* Source passage
________________________
Category Archives: drudgery

Bedtime Redemption?

(Notice the question mark… after the past three months, I’m unlikely to be declarative about most things…)

As noted, the Pacifier Fairy (and some other things that are still being sorted out) had some unintended consequences in our house. Namely, Boopsie’s ability to fall and stay asleep disappeared. Gone.

At first, we tried to soldier on as we had… two books, potty and brush teeth, one book, go to sleep with some books in bed to look at. And it didn’t work. We tried putting her back in bed without talking to her (one night we did that 32 times). We tried doing bed checks (she would scream bloody murder and kick her closed door). In desperation, we began laying on her floor while she fell asleep, which could regularly take 75 minutes or more.

Reacting how I normally do when faced with a parenting dilemma, I reached for my old standby — books. I re-read pertinent sections in Healthy Sleep Habits, Happy Family, The No-Cry Sleep Solution, and The Sleep Lady’s Good Night Sleep Tight. I also hired a parenting coach, who suggested that Boopsie may have some sensory integration dysfunction.

In the interim, Daddy-o and I were having to stay in Boopsie’s room until she fell asleep and then we were often  called back in there in the middle of the night to sleep on the floor (in the middle of the winter, in the northland, as an alternative to having her end up in our bed). It. Was. Hell. This was all additionally complicated by travel and tantrums and being generally shell-shocked by the changes in our kid.

So we tried the “sleep shuffle” from The Sleep Lady’s Good Night Sleep Tight. And it took about three weeks. And it worked. Sort of.  But our kid still wouldn’t really nap and was waking still in the night. Oh, and she wasn’t actually falling asleep (usually) until close to 10 p.m. (Side note: Sleep deprived preschoolers and having one parent “booked up” with a kid until 10 p.m. every night are not great marital aids.)

Man and child outside Build A Bear Workshop

Daddy-o and Boopsie with the bunny.

We got a new night light. We got a new clock for her room. We tried letting her color in bed. We started playing music in her bedroom.We tried a reward chart. It took her 42 days to earn 15 stars. She earned a trip to Build A Bear workshop and was so overwhelmed by the crowds that she didn’t want to build a bear. So she picked a bunny she was thrilled about.

Then she got sick (and then we got sick).  And she needed more help falling asleep and we were back to sitting in the rocker in her room, trying to get her to stay quietly in bed, often threatening to leave and do checks (and sometimes leaving and doing checks). I felt like a hostage.
________________________
* Records
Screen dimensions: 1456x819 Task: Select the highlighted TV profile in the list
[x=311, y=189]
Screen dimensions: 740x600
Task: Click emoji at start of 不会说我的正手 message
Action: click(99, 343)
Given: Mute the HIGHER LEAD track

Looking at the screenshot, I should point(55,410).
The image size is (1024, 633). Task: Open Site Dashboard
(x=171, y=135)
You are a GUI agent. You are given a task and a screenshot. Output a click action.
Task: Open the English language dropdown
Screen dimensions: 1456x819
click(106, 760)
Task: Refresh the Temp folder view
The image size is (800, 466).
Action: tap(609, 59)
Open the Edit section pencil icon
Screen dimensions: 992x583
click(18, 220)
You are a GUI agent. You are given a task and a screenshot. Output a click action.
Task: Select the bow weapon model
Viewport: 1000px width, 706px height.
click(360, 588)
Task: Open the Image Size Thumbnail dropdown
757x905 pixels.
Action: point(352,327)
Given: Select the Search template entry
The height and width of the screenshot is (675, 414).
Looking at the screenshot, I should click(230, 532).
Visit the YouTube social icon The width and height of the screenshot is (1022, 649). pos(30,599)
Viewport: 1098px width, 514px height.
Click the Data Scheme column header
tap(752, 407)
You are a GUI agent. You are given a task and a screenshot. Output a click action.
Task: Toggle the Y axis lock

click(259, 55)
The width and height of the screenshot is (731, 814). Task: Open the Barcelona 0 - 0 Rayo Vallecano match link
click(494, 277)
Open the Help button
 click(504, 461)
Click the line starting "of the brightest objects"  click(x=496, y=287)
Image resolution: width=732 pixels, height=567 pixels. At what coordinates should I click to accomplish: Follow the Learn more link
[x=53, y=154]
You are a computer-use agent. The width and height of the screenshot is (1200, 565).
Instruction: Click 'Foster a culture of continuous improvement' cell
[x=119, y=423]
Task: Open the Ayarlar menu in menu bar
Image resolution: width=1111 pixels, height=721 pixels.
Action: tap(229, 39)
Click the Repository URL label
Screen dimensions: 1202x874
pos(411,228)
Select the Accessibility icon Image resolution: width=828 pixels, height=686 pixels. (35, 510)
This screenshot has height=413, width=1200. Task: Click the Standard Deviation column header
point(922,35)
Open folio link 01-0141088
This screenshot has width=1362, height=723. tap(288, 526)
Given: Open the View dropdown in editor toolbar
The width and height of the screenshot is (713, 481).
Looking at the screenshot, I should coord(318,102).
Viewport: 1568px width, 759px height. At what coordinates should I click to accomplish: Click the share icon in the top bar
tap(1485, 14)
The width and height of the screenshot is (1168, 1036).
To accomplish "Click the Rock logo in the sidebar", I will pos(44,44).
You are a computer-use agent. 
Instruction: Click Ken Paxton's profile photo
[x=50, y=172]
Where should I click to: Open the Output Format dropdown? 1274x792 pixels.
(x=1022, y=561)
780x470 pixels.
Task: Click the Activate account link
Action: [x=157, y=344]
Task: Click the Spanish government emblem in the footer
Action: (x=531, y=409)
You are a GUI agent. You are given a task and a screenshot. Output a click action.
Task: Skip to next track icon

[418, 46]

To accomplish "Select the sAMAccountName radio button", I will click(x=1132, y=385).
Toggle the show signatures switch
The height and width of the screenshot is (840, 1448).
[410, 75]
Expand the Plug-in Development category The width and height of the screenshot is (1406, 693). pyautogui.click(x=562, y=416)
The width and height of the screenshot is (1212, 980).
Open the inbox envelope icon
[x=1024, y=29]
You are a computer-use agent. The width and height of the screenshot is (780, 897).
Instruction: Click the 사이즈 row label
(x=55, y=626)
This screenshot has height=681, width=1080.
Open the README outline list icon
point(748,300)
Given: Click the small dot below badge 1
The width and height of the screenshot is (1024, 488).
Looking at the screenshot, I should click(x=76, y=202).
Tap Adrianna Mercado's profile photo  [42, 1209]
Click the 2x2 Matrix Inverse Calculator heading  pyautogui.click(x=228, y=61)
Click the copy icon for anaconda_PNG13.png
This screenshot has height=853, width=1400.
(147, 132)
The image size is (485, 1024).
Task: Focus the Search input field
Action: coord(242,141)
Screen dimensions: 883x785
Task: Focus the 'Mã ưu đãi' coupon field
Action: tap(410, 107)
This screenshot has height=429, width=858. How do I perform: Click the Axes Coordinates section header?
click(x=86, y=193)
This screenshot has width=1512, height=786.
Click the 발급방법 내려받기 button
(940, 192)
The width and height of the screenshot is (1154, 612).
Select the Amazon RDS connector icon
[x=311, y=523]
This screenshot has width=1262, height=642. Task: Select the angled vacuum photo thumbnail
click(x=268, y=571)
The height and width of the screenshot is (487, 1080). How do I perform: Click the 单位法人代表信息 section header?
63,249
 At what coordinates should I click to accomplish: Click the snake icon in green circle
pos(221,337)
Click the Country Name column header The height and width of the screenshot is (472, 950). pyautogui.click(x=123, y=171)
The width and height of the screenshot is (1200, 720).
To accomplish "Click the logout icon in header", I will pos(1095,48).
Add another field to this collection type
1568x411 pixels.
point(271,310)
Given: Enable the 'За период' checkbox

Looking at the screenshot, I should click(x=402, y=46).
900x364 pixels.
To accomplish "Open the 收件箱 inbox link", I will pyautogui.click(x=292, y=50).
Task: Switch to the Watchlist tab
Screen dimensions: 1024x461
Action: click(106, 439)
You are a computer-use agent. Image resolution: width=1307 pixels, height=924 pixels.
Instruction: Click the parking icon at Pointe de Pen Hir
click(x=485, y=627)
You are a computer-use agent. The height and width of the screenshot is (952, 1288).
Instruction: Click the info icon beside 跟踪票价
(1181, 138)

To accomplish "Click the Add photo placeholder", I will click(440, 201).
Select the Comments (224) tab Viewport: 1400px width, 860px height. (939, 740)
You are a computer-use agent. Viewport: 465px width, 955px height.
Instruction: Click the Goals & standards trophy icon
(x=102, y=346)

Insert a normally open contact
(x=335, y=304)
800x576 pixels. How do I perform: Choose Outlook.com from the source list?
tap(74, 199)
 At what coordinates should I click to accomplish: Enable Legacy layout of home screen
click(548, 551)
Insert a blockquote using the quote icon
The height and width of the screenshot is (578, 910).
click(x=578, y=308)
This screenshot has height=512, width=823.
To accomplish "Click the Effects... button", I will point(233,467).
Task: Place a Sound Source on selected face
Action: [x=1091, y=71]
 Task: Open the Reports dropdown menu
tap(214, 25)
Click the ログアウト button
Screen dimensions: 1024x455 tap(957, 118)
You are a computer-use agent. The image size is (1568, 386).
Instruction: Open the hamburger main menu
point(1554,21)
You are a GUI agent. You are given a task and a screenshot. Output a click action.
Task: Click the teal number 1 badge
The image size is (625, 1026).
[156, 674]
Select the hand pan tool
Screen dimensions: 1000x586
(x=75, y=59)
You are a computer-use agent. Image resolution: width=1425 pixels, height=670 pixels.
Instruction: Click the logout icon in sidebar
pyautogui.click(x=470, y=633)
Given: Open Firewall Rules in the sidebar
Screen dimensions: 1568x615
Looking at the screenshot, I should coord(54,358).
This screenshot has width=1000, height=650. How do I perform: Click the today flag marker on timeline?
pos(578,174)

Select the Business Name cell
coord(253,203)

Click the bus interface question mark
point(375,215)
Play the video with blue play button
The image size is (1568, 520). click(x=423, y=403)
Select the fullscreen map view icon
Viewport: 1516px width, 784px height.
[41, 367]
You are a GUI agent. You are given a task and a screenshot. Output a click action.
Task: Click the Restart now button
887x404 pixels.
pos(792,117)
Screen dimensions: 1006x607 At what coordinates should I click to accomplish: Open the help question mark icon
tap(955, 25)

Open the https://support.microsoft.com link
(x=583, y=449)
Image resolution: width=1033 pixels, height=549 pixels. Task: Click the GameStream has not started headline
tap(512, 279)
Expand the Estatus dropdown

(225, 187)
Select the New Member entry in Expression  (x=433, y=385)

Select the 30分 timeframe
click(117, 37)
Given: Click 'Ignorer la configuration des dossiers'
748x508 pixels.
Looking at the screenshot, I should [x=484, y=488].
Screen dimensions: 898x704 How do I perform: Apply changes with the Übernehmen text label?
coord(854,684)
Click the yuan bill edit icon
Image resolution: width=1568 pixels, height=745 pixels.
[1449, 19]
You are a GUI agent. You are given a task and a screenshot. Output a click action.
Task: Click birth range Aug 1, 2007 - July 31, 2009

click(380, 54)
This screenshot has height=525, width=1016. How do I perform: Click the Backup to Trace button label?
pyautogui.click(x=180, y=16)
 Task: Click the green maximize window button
________________________
* Tasks and exercises
A. Answer these questions using the bedtime post:
(i) In one night, how many times did the parents put Boopsie back in bed without talking to her?
(ii) Which method from The Sleep Lady's Good Night Sleep Tight did they try, and about how long did it take?
(iii) How many days did it take Boopsie to earn 15 stars on the reward chart?
B. Write the next part of the bedtime post, picking up after its final sentence.
The items were taken from a separate source and are unrelated to the bedtime post.

* Exercise answers
A.
(i) 32 times
(ii) The "sleep shuffle," which took about three weeks
(iii) 42 days

B.
Finally, last week, with help from the parenting coach, I re-made bedtime again. The first two nights were tough, with tears and me having to prove to Boopsie that I would not come back to her until 9 minutes was up (she was gated in her room), no matter what she said. But then I made a little tweak and bedtime has gotten much better. In fact, one night my kid fell asleep on her own before 9 p.m. And she’s consistently falling asleep on her own (okay, is six days enough to say “consistently”?). Without tears. I won’t bore you with the details of her new bedtime routine because what works for one kid has no guarantee of working for another kid. I will say this: I cherish the time and mental energy I’ve gotten back. Getting 1-2 hours back into our evening has made Daddy-o and I much happier people. We can do little things around the house. We can have uninterrupted conversations. We can watch a TV show. We can work if we need to. We can just freaking be.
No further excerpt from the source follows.